**Exercises to complete**
- A) Answer these questions using the passage on the 114th Guards Airborne Division, each answer on its own line with the matching mark.
(i) From which brigade was the second formation of the 14th Guards Airborne Division created?
(ii) The capture of which place earned the division the Order of the Red Banner?
(iii) In what month and year did the division become an airborne unit again?
- B) Carry on the passage on the 114th Guards Airborne Division, picking up right after its last sentence.

*** Selected extract

- Active: September 1944 – April 1956
- Country: Soviet Union
- Branch: Red Army
- Type: Airborne, infantry
- Size: Division
- Engagements: World War II Vienna Offensive; Prague Offensive;
- Battle honours: Vienna Order of the Red Banner

Commanders
- Notable commanders: Leonid Kolobov

= 114th Guards Airborne Division =

The 114th Guards Airborne Division was a Red Army airborne division. It was first formed as the 14th Guards Airborne Division. In December 1944, it was converted to the 114th Guards Rifle Division and became an airborne unit again in June 1946.

== History ==
In September 1944, the second formation of the 14th Guards Airborne Division was created from the 202nd Airborne Brigade in the Moscow Military District, part of the 39th Guards Airborne Corps. On 25 December, it was converted to infantry and became the 114th Guards Rifle Division. Its first commander was Vasily Polikarpovich Ivanov.

On 10 January 1945, the 39th Guards Rifle Corps was transferred to Hungary. During Operation Spring Awakening, the division created defensive positions on the eastern bank of the Danube from Dunavecse to Ráckeve. On 23 March, the division captured Pápa, for which it was awarded the Order of the Red Banner. It was on the Austrian border by 1 April and captured Zillingdorf. The division attacked on the corps' right flank during the Vienna Offensive. After the capture of Vienna, the division fought in the Prague Offensive.

******
*** Extracted material

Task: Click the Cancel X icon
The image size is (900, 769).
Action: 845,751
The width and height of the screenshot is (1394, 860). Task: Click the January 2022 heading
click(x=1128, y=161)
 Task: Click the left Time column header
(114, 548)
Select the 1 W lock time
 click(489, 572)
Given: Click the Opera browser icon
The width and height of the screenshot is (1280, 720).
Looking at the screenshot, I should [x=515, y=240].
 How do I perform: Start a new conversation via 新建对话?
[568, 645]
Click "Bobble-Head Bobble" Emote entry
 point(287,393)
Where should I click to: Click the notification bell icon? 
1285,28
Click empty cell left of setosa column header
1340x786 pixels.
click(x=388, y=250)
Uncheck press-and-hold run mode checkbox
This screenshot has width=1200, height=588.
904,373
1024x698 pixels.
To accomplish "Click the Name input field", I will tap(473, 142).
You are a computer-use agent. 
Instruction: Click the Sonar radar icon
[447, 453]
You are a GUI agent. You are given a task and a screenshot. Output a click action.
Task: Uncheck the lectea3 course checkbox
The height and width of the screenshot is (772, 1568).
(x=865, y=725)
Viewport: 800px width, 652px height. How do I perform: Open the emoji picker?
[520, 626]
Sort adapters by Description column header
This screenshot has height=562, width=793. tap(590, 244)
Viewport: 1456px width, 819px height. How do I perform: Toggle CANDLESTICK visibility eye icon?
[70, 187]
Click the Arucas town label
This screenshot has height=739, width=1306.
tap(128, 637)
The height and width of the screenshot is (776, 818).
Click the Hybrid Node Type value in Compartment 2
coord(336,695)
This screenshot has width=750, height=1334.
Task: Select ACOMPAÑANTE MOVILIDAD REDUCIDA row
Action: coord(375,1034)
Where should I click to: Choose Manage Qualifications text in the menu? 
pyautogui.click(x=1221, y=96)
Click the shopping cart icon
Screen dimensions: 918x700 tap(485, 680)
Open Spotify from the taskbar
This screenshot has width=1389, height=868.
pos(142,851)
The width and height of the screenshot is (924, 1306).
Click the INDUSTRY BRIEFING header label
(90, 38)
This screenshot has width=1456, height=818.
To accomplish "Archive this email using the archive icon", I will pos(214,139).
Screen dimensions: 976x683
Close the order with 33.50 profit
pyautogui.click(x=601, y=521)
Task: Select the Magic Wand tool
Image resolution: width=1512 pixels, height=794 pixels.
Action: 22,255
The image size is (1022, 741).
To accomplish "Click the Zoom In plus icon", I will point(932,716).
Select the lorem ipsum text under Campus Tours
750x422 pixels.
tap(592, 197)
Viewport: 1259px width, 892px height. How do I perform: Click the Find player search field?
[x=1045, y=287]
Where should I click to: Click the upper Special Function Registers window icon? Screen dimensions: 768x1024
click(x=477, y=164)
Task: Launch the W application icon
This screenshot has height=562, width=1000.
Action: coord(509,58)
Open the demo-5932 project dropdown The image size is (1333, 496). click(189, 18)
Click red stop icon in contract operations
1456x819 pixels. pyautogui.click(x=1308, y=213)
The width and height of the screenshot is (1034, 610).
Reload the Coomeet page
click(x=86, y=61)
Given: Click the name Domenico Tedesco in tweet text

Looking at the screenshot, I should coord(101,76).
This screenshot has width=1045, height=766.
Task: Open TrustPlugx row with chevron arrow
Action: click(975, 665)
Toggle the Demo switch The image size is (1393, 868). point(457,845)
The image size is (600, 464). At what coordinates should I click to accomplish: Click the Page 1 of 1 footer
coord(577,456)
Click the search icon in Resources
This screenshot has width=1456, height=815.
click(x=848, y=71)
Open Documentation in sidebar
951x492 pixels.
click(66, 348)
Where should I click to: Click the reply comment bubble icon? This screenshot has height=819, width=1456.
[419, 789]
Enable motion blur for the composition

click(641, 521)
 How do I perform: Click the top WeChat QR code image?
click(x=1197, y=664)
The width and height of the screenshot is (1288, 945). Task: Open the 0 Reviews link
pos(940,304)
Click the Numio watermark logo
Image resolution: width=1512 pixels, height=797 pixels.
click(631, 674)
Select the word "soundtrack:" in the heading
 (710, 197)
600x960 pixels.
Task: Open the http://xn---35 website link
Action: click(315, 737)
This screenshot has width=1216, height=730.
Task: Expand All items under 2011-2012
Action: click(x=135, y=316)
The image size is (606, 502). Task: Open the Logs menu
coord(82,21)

******

**The results**
- A)
(i) The 202nd Airborne Brigade
(ii) Pápa
(iii) June 1946

- B)
After the end of World War II, the division returned to the Belorussian Military District. From 15 June to 1 July 1946, the division was converted into the 114th Guards Airborne Division at Borovukha in Vitebsk Oblast. In October 1948, it became part of the 8th Guards Airborne Corps. On 4 April 1956, the division was disbanded. The 350th Guards Airborne Regiment and the 357th Guards Airborne Regiment became part of the 103rd Guards Airborne Division.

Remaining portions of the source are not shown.